• _Data to use_:
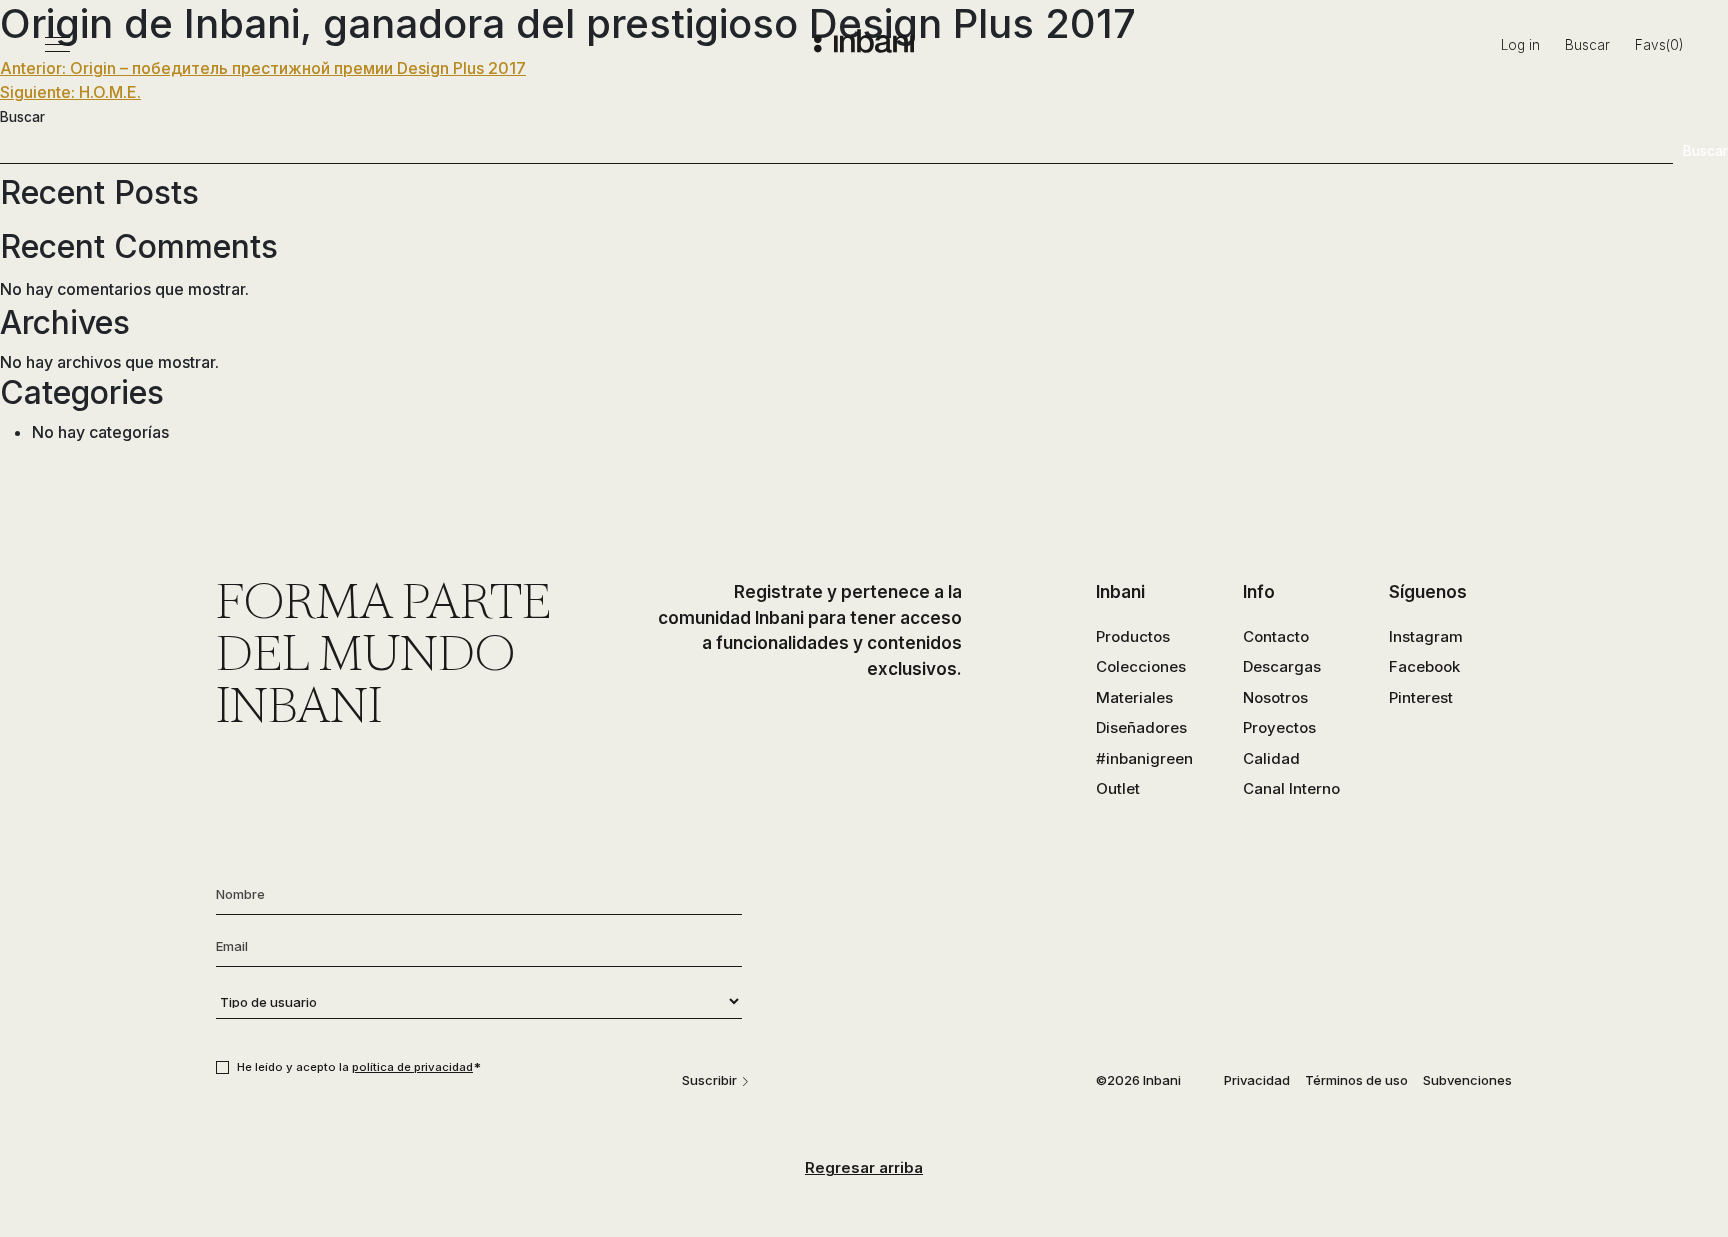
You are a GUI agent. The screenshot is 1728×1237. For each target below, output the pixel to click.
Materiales (1134, 697)
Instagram (1426, 636)
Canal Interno (1291, 788)
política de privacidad (412, 1067)
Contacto (1276, 636)
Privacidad (1257, 1080)
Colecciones (1141, 666)
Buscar (1587, 45)
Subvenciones (1467, 1080)
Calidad (1271, 758)
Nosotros (1275, 697)
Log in (1520, 45)
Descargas (1282, 666)
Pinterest (1421, 697)
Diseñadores (1141, 727)
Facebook (1424, 666)
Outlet (1118, 788)
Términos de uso (1356, 1080)
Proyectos (1279, 727)
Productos (1133, 636)
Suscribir (709, 1080)
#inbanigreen (1144, 758)
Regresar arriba (864, 1167)
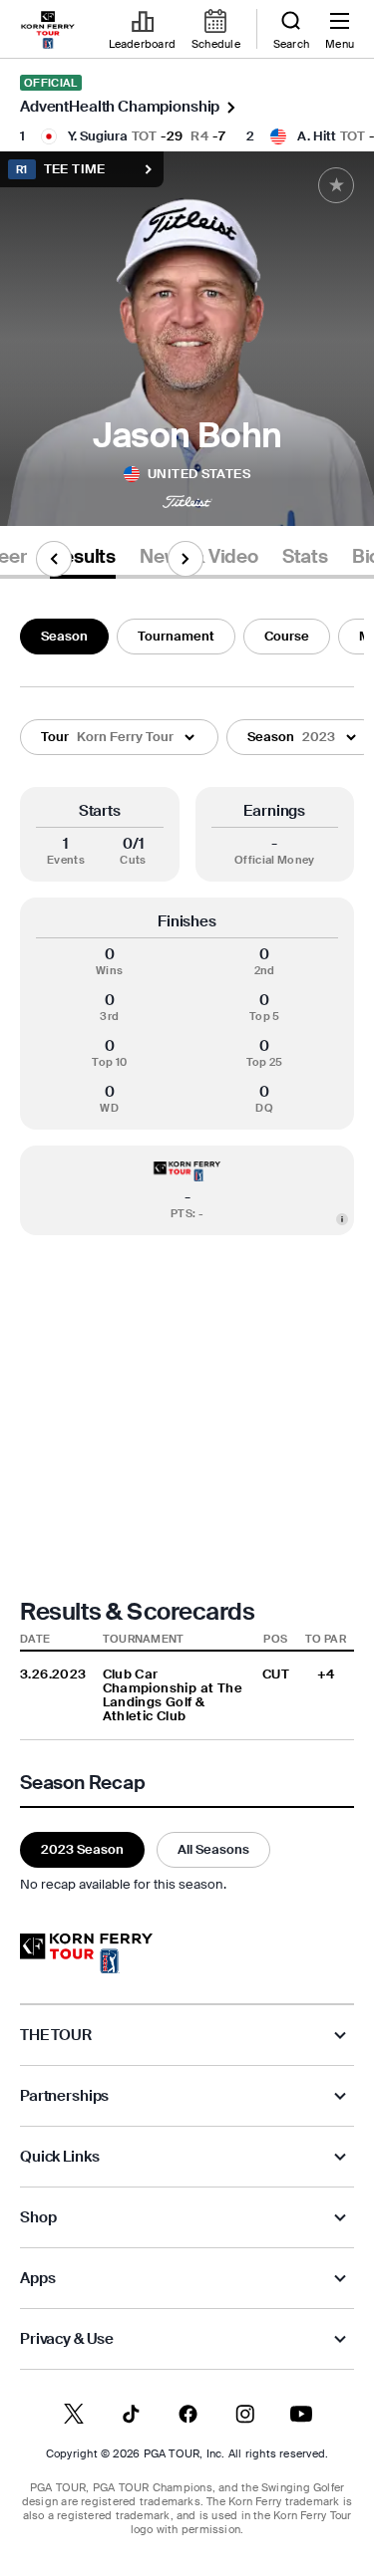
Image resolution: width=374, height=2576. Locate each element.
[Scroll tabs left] (54, 559)
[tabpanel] (187, 1252)
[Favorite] (336, 185)
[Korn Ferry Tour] (86, 1953)
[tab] (83, 560)
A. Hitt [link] (316, 136)
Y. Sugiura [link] (98, 136)
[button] (119, 737)
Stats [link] (305, 557)
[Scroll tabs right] (185, 559)
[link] (48, 30)
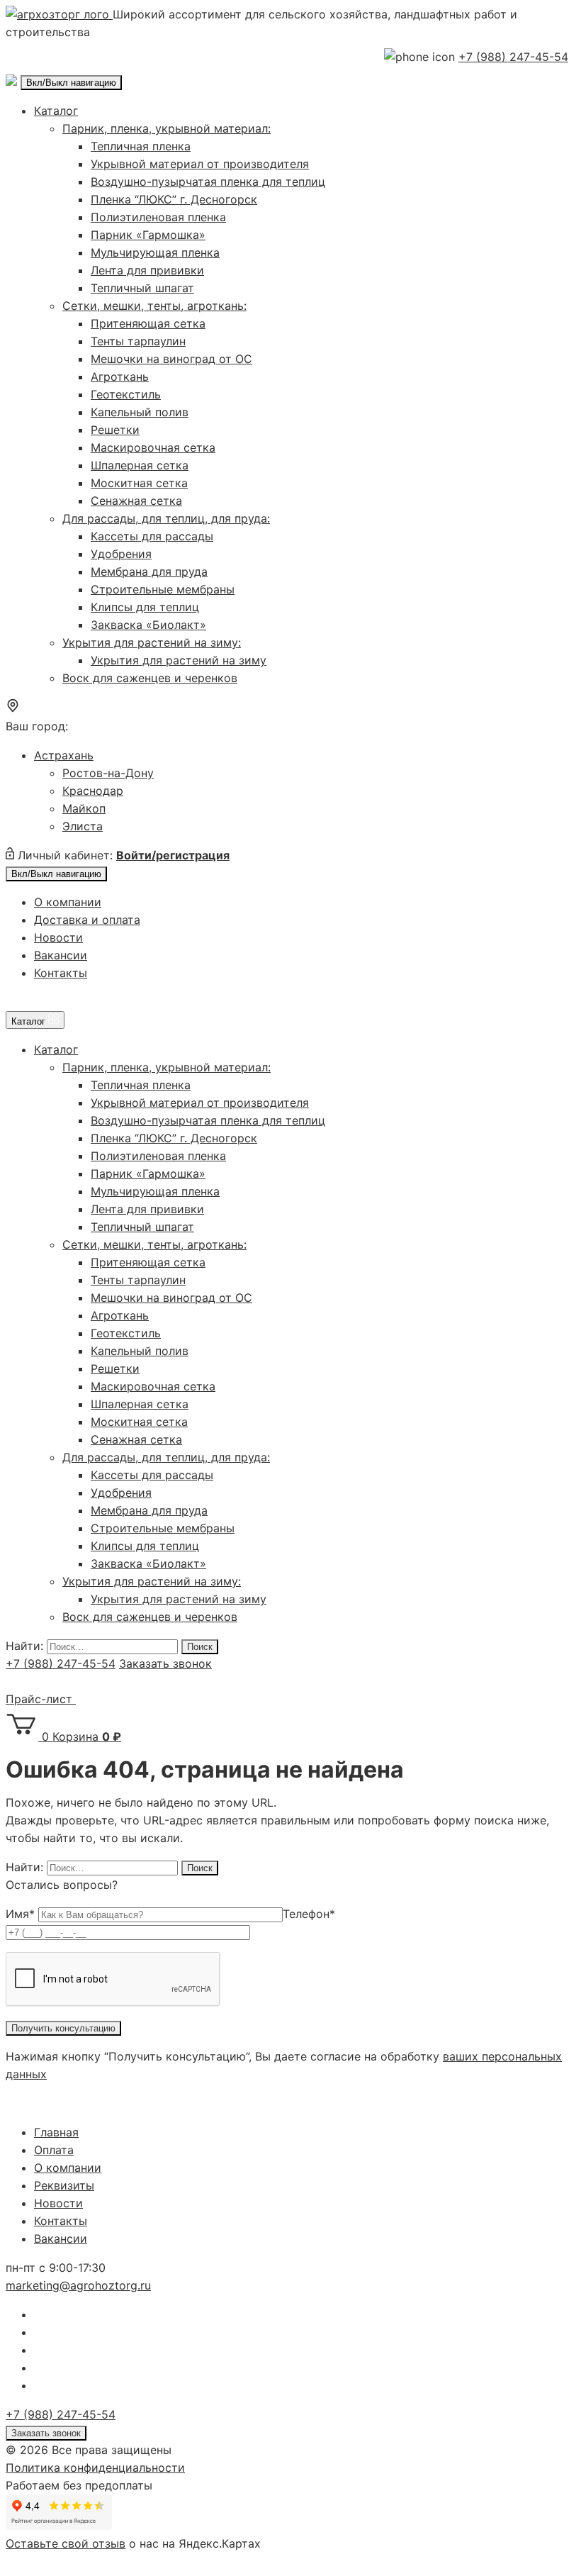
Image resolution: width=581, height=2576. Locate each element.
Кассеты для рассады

• _Instructions to follow_: Your copy should restate every record word for word and contain no pictures.

• _The completed task_:
You are a GUI agent. The screenshot is 1728×1237. For each target below, output the pixel to click.
Materiales (1134, 697)
Instagram (1426, 636)
Canal Interno (1291, 788)
política de privacidad (412, 1067)
Contacto (1276, 636)
Privacidad (1257, 1080)
Colecciones (1141, 666)
Buscar (1587, 45)
Subvenciones (1467, 1080)
Calidad (1271, 758)
Nosotros (1275, 697)
Log in (1520, 45)
Descargas (1282, 666)
Pinterest (1421, 697)
Diseñadores (1141, 727)
Facebook (1424, 666)
Outlet (1118, 788)
Términos de uso (1356, 1080)
Proyectos (1279, 727)
Productos (1133, 636)
Suscribir (709, 1080)
#inbanigreen (1144, 758)
Regresar arriba (864, 1167)
Image resolution: width=374, height=2576. Locate each element.
[Scroll tabs left] (54, 559)
[tabpanel] (187, 1252)
[Favorite] (336, 185)
[Korn Ferry Tour] (86, 1953)
[tab] (83, 560)
A. Hitt [link] (316, 136)
Y. Sugiura [link] (98, 136)
[button] (119, 737)
Stats [link] (305, 557)
[Scroll tabs right] (185, 559)
[link] (48, 30)
Image resolution: width=581, height=2576. Locate each element.
Кассеты для рассады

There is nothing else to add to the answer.